How might we understand the persistence of Japan’s ‚history problem‘ without reducing the matter into cultural essentialism, or what Seraphim calls the „new form of Orientalism“ that once again sets the German model as the model par excellence and Japan as the irrational Other (2008), or the cliché argument that victor writes the history? In this paper I argue that to understand the persistence we must account for the palimpsest state of history in postwar Japan (Koyama 2018). The ‚history problem‘ persists because the question over how to become a subject that could be held accountable is pulled towards two divergent directions: amidst the global movement to decolonize history-writing on the one hand, and the liberal view of state that re-centers the state as an agent-actor in history, on the other. I argue this by placing Japanese literary critic Norihiro Kato’s work, After Defeat (1995) into conversation with John Hobson’s work on the place of state in International Relations theory.

Unclaimed Prize: Japanese Oil Explorations in Manchuria before the Pacific War (Daqing YANG, George Washington University & Max Planck Institute for the History of Science)

Partly thanks to Daniel Yergin’s award-winning book The Prize, it is now widely recognized that the U.S. oil embargo against to Japan was a major factor behind Tokyo’s decision to start the Pacific War in December 1941. What remains relatively unknown, at least outside East Asia, is Japan’s decade-long search for oil in Manchuria, a vast region of China rich in natural resources and a key part of Japan’s wartime empire after 1931. Unclaimed Prize refers to the large oil deposits in Manchuria that Japan failed to locate prior to its fateful decision to advance southward to occupy the oil-rich Dutch East Indies.
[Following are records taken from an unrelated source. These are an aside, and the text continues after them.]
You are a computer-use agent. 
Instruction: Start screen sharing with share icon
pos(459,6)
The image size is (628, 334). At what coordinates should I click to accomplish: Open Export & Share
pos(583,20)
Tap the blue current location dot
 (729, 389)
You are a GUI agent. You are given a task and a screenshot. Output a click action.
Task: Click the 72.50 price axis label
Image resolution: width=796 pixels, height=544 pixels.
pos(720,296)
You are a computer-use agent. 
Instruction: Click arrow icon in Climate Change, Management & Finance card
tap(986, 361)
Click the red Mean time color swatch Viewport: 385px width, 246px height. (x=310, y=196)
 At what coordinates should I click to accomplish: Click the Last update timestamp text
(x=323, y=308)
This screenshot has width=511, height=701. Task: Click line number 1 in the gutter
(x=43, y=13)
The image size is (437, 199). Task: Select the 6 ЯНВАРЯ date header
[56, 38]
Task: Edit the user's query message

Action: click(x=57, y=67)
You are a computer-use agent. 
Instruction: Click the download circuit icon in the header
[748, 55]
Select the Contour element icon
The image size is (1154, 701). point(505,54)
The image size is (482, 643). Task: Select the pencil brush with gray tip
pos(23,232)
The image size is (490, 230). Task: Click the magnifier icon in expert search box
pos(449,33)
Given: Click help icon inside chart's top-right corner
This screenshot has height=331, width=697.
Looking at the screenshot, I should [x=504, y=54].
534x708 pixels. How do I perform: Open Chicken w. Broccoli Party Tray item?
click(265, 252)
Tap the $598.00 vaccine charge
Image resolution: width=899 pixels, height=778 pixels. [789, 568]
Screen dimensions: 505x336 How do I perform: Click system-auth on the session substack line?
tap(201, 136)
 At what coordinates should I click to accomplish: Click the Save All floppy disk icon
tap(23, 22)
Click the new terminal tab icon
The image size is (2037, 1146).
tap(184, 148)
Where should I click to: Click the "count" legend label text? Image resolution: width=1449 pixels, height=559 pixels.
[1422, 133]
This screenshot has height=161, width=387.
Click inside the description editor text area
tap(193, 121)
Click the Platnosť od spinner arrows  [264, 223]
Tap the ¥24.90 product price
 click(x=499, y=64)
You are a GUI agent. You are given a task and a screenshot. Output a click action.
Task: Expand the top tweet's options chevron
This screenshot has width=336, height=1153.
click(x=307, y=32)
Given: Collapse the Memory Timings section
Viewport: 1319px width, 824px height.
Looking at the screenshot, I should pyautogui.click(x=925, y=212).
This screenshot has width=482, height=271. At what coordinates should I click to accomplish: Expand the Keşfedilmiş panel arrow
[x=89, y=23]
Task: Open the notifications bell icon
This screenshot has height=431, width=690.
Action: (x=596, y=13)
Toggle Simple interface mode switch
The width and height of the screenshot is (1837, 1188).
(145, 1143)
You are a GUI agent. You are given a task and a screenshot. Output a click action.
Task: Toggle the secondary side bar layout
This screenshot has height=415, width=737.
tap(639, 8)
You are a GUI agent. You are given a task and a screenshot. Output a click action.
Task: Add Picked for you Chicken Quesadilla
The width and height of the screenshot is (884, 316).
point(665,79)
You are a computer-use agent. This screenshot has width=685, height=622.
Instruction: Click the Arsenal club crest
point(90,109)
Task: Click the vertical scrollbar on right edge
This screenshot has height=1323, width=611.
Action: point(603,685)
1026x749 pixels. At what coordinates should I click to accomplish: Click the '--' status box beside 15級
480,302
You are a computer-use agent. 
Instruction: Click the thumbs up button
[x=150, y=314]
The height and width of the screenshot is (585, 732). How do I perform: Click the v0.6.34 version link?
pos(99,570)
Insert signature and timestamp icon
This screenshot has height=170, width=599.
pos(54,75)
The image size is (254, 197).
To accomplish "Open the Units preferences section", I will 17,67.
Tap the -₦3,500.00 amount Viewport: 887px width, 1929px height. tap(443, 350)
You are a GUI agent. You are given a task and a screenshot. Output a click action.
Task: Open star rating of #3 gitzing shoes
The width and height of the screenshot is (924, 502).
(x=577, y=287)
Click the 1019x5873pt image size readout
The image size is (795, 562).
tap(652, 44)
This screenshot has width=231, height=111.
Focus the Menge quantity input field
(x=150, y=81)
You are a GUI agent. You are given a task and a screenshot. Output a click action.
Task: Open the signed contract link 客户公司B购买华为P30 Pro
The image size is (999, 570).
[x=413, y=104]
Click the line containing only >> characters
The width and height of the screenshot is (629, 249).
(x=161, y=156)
My presentation shall examine the Japanese oil explorations as well as their significance in the production of geological knowledge.

The Theoretical Scope of Fujita Shōzō’s Concept of Contemporary Totalitarianism (Takamichi SAKURAI, University of Heidelberg)

My presentation aims to describe the Japanese intellectual historian Fujita Shōzō’s later concept of ‚contemporary totalitarianism‘ (gendai zentaishugi) and its theoretical scope within the discipline of intellectual history by focusing on his two socio-political notions of ‚totalitarianism towards unruffled ease‘ (anraku e no zentaishugi) and ‚totalitarianism as market economy‘ (shijō keizai zentaishugi). Fujita’s later scholarly activities are characterised particularly by referring to the political concept of totalitarianism, the idea of which is derived from Fascist Italy. It should be noted, however, that his usage of the concept is quite specific in the sense of its semantic scope, distinct from that of general one which simply signifies dictatorial, violent politics controlling a society with the effective use of ideology and terror, such as Nazism, Stalinism and communism in the Cold War context, that stresses totalitarian aspects of a contemporary way of life and market mechanism despite the inclusion of that general signification. On this view, essentially Fujita’s conception of totalitarianism divides its semantic meaning into three levels: ‚totalitarianism in war‘ (sensō no zentaishugi), ‚political totalitarianism‘ (seijiteki zentaishugi) and ‚contemporary totalitarianism‘. Furthermore, the last one is divided into ‚totalitarianism towards unruffled ease‘ and ‚totalitarianism market economy‘ as noted above. As expected by the names of these concepts, they focus on adverse aspects of contemporary society based on the principles of free market economy. From this perspective, Fujita tried to link contemporary market society to totalitarianism through seeking totalitarian orientations in seemingly peaceful, everyday life and democratic practice, thereby diagnosing and criticising the core disease of its spiritual structure. Finally, I argue that Fujita’s concept of contemporary totalitarianism reveals totalitarian orientations in a contemporary way of life under the dialectical social conditions between the rationalised system of market economy causing alienation and the strong narcissistic impulse to satisfy unruffled ease, and that it leads us to critically understand contemporary social and political phenomena, thereby bringing us self-criticism and self-reflection.